### Try it
Search the material for the string "agent" and copy each line where it occurs.

### Data provided
#####

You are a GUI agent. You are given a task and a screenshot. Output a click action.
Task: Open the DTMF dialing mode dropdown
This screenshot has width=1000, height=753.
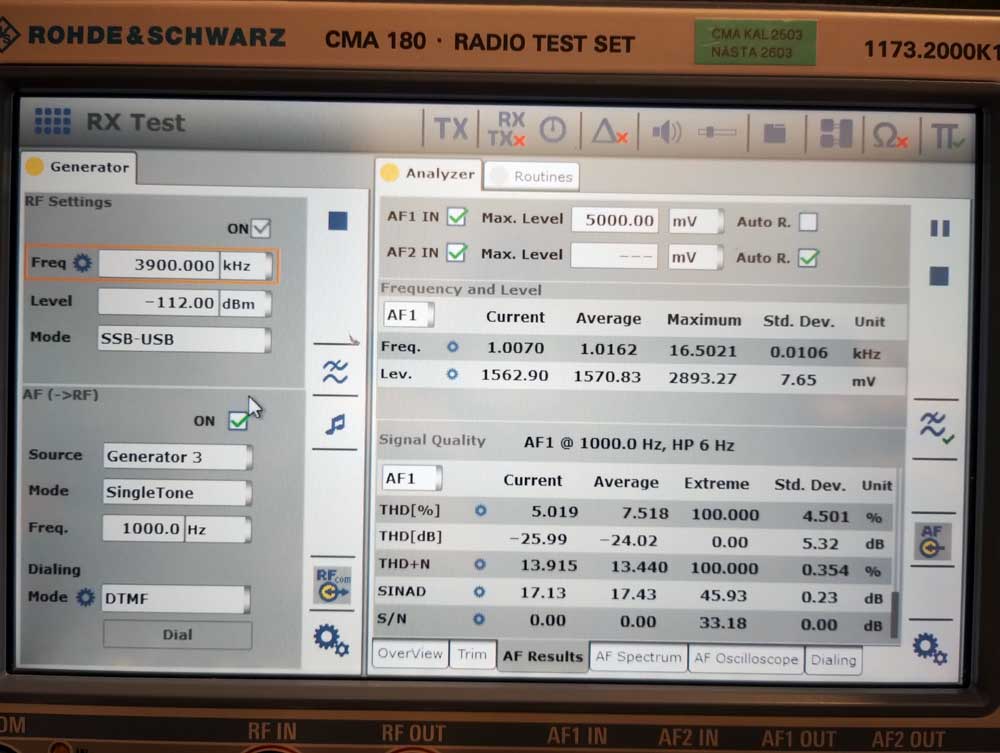click(x=176, y=598)
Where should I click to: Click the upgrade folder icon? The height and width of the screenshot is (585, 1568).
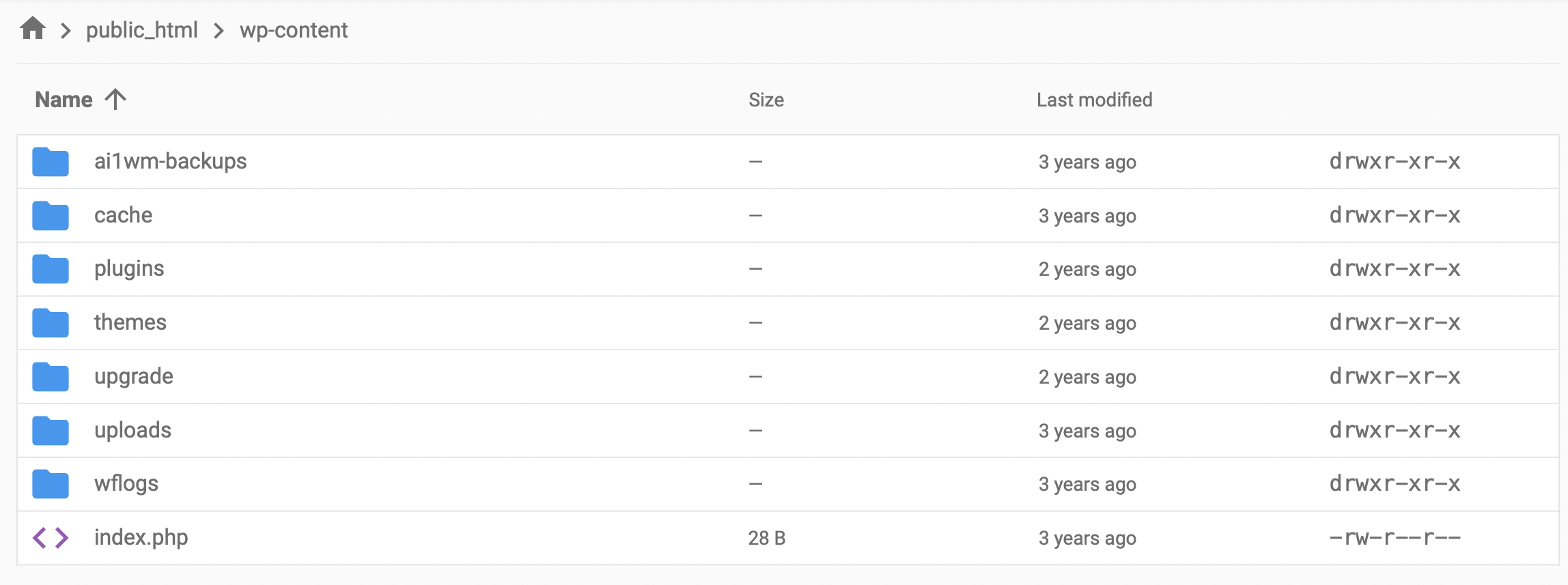tap(51, 377)
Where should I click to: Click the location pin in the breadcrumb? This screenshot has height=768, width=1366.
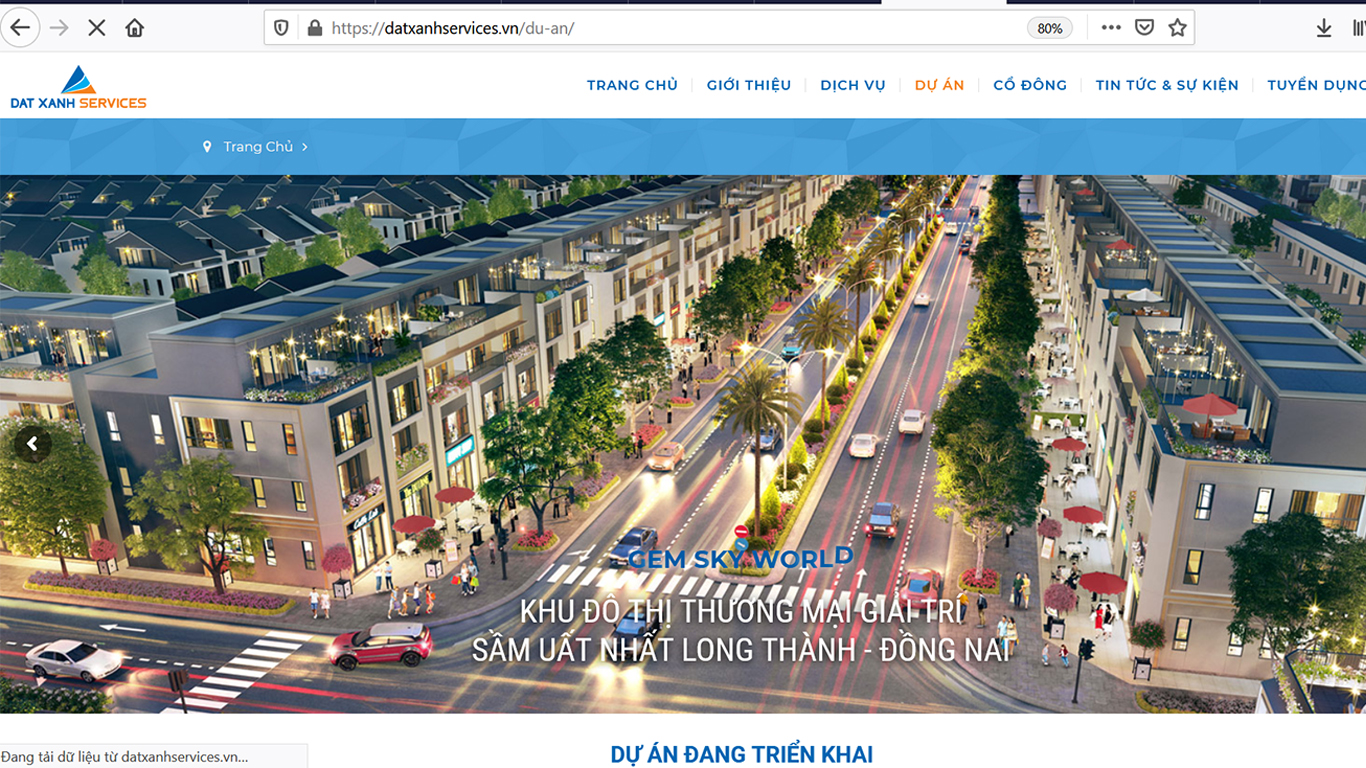click(207, 146)
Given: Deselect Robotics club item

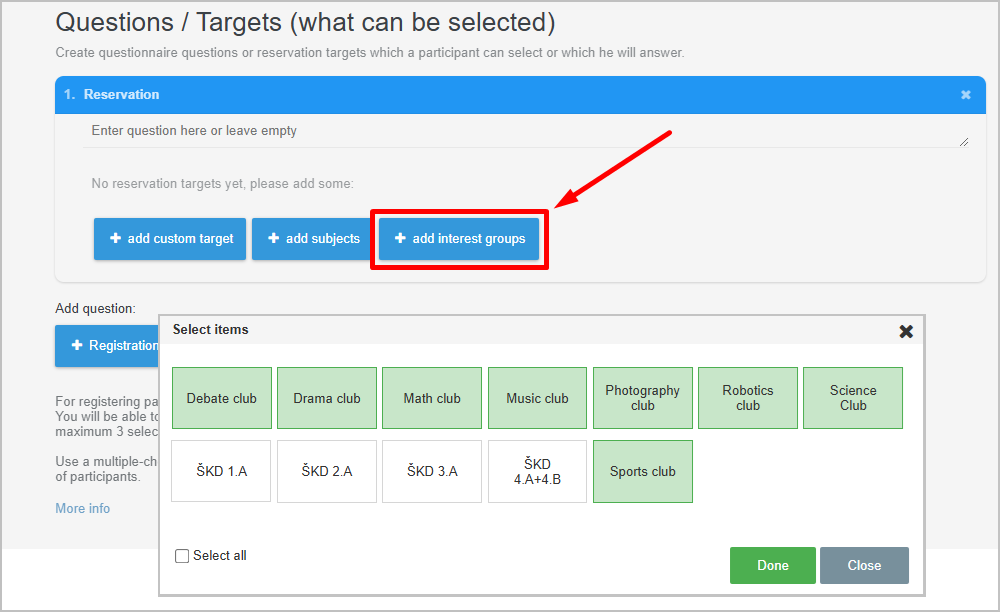Looking at the screenshot, I should pyautogui.click(x=748, y=398).
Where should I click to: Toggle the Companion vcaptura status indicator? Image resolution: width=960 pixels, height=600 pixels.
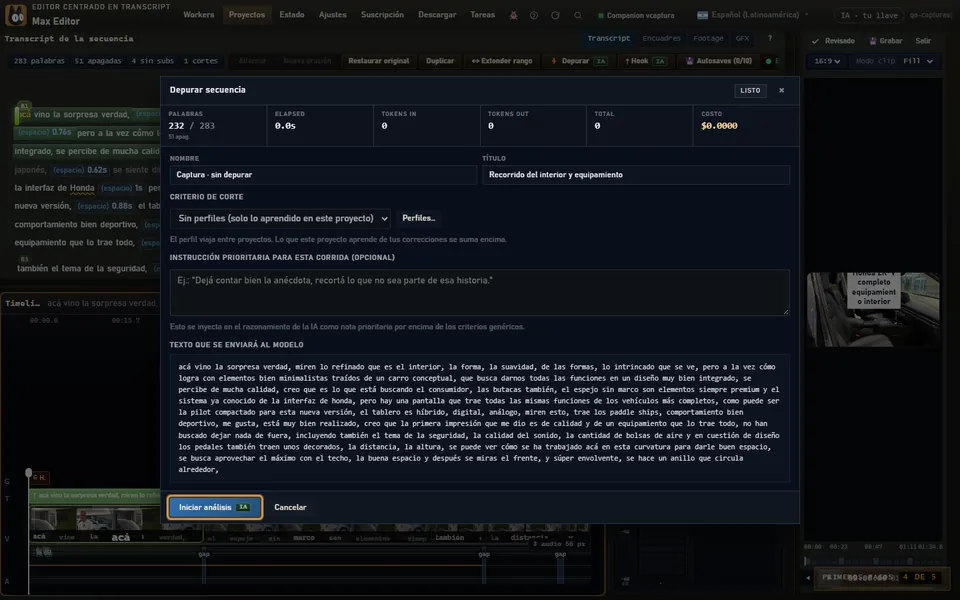[x=601, y=15]
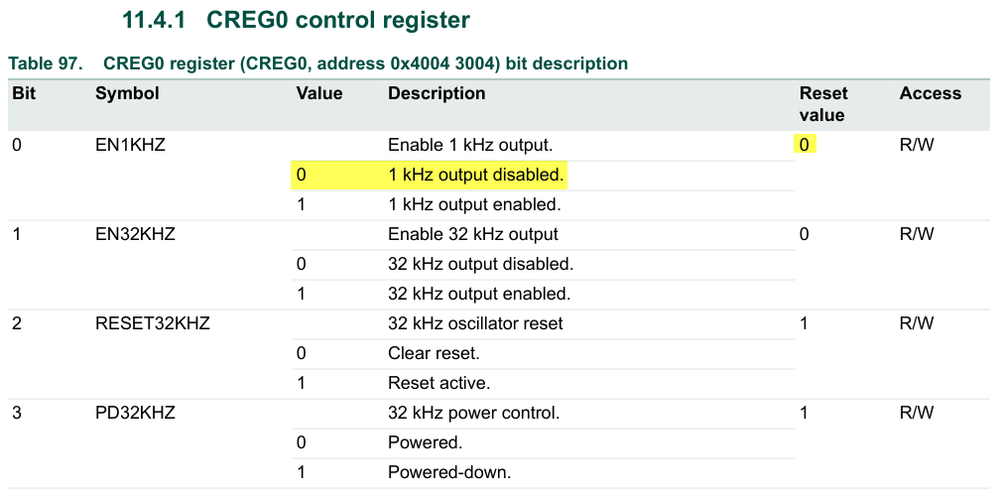
Task: Click the Symbol column header
Action: click(127, 94)
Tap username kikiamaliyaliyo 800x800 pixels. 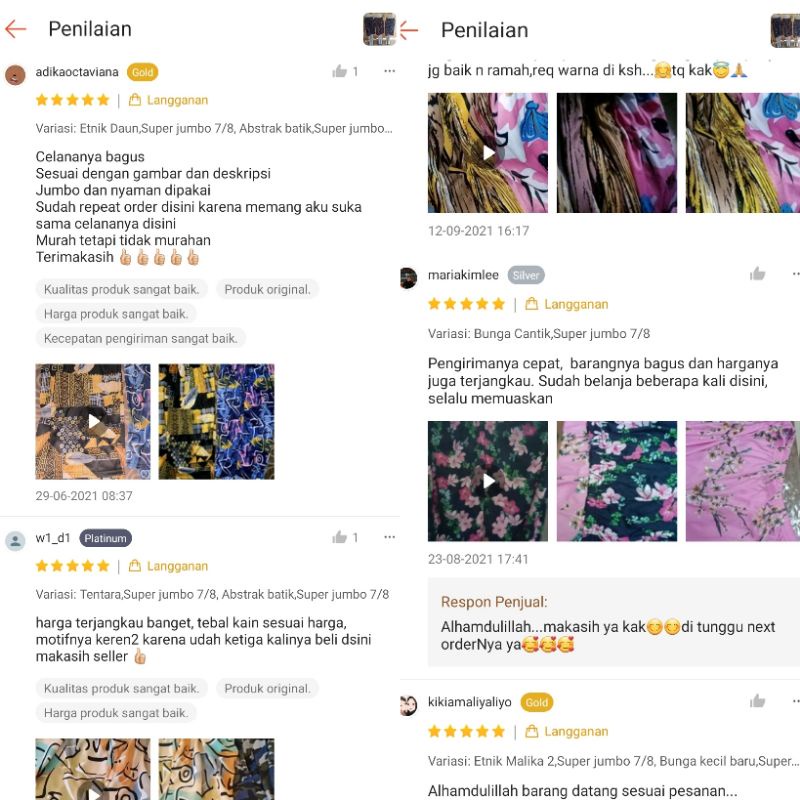(469, 702)
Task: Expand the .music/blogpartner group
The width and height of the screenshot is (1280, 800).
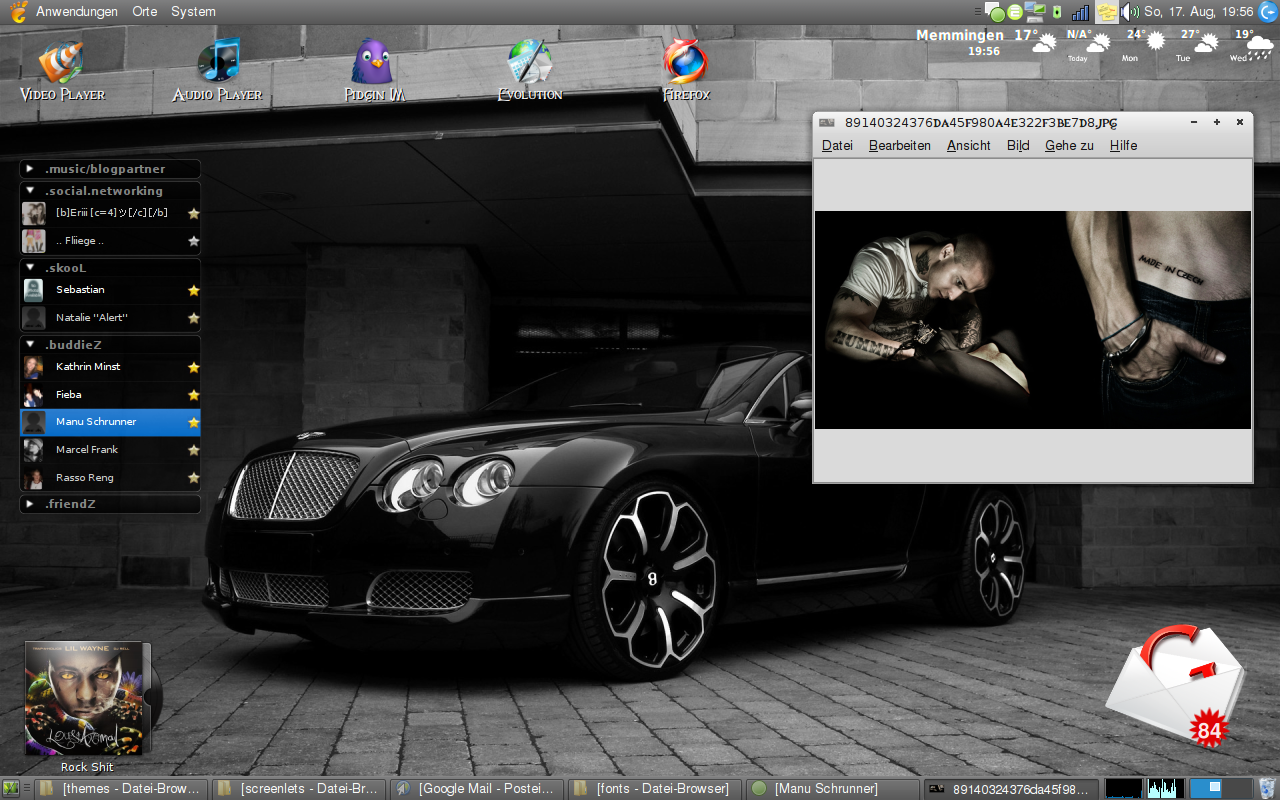Action: click(x=31, y=169)
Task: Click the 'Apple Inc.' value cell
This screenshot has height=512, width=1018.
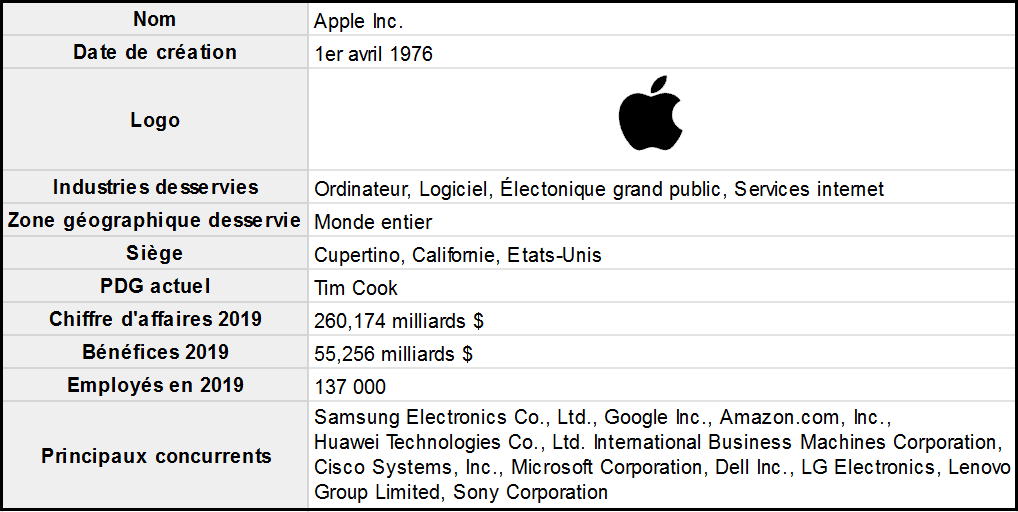Action: (360, 21)
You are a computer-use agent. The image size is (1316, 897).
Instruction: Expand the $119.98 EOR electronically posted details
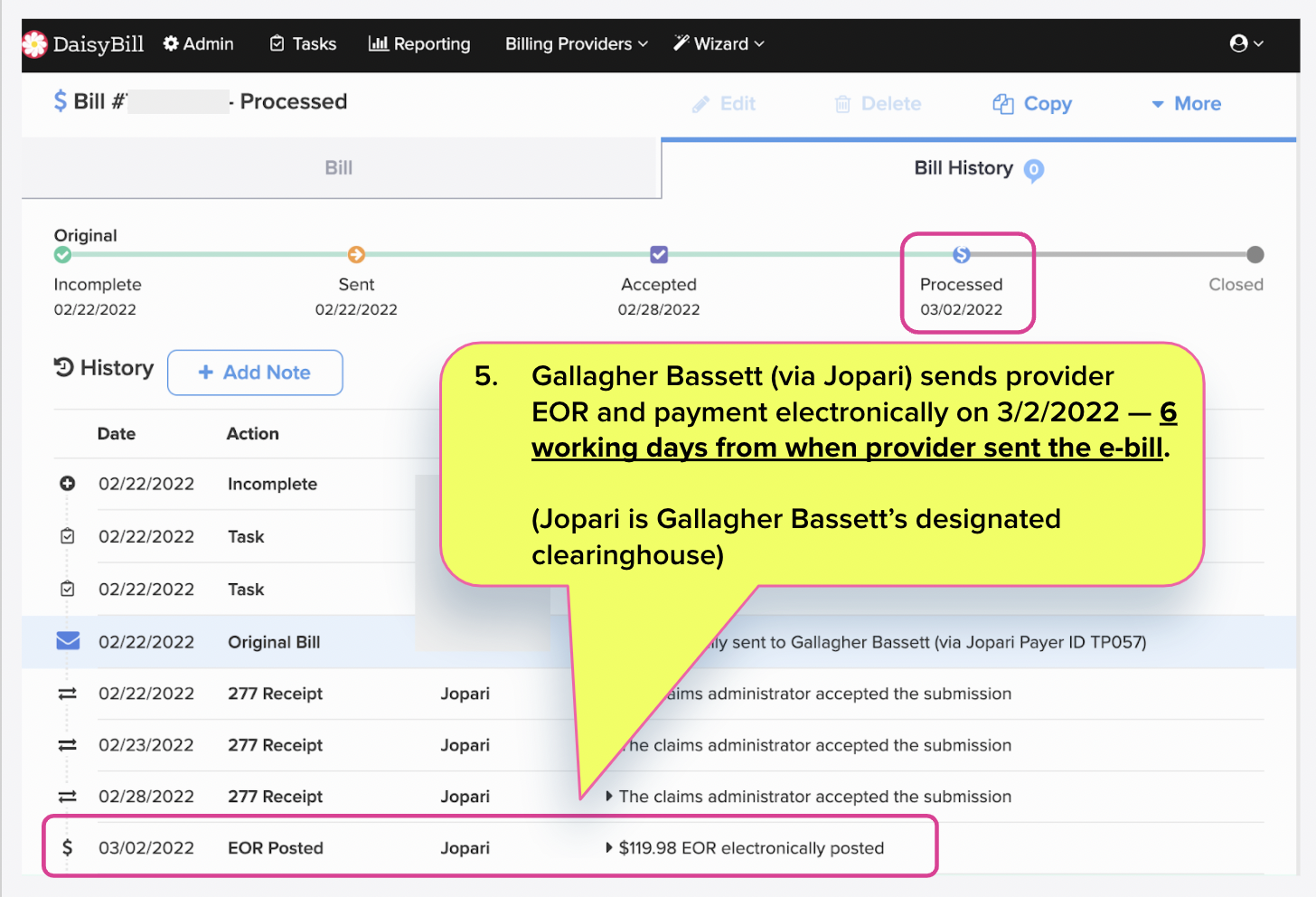click(609, 848)
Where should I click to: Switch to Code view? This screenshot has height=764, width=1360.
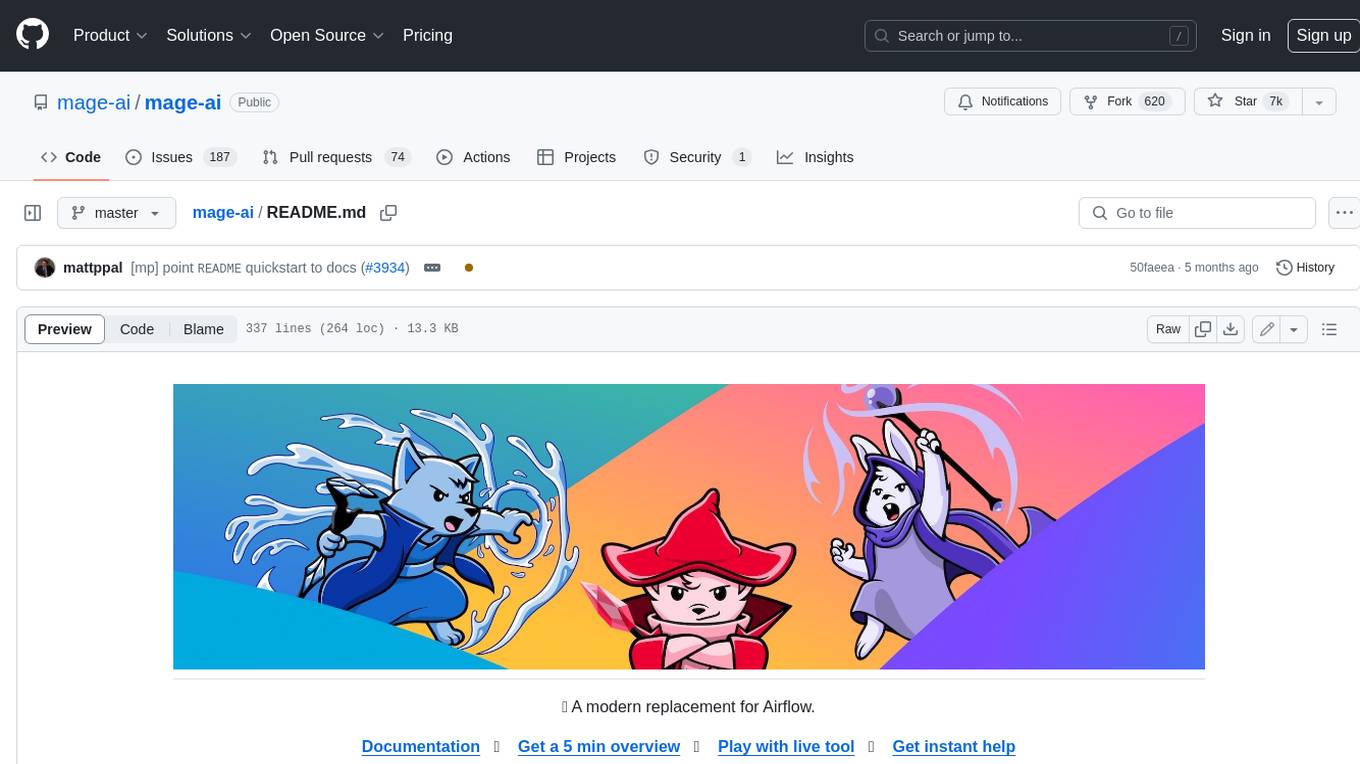137,329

#####

### Expected output
You are a GUI agent. You are given a task and a screenshot. Output a click action.
You are a computer-use agent. The image size is (1316, 897).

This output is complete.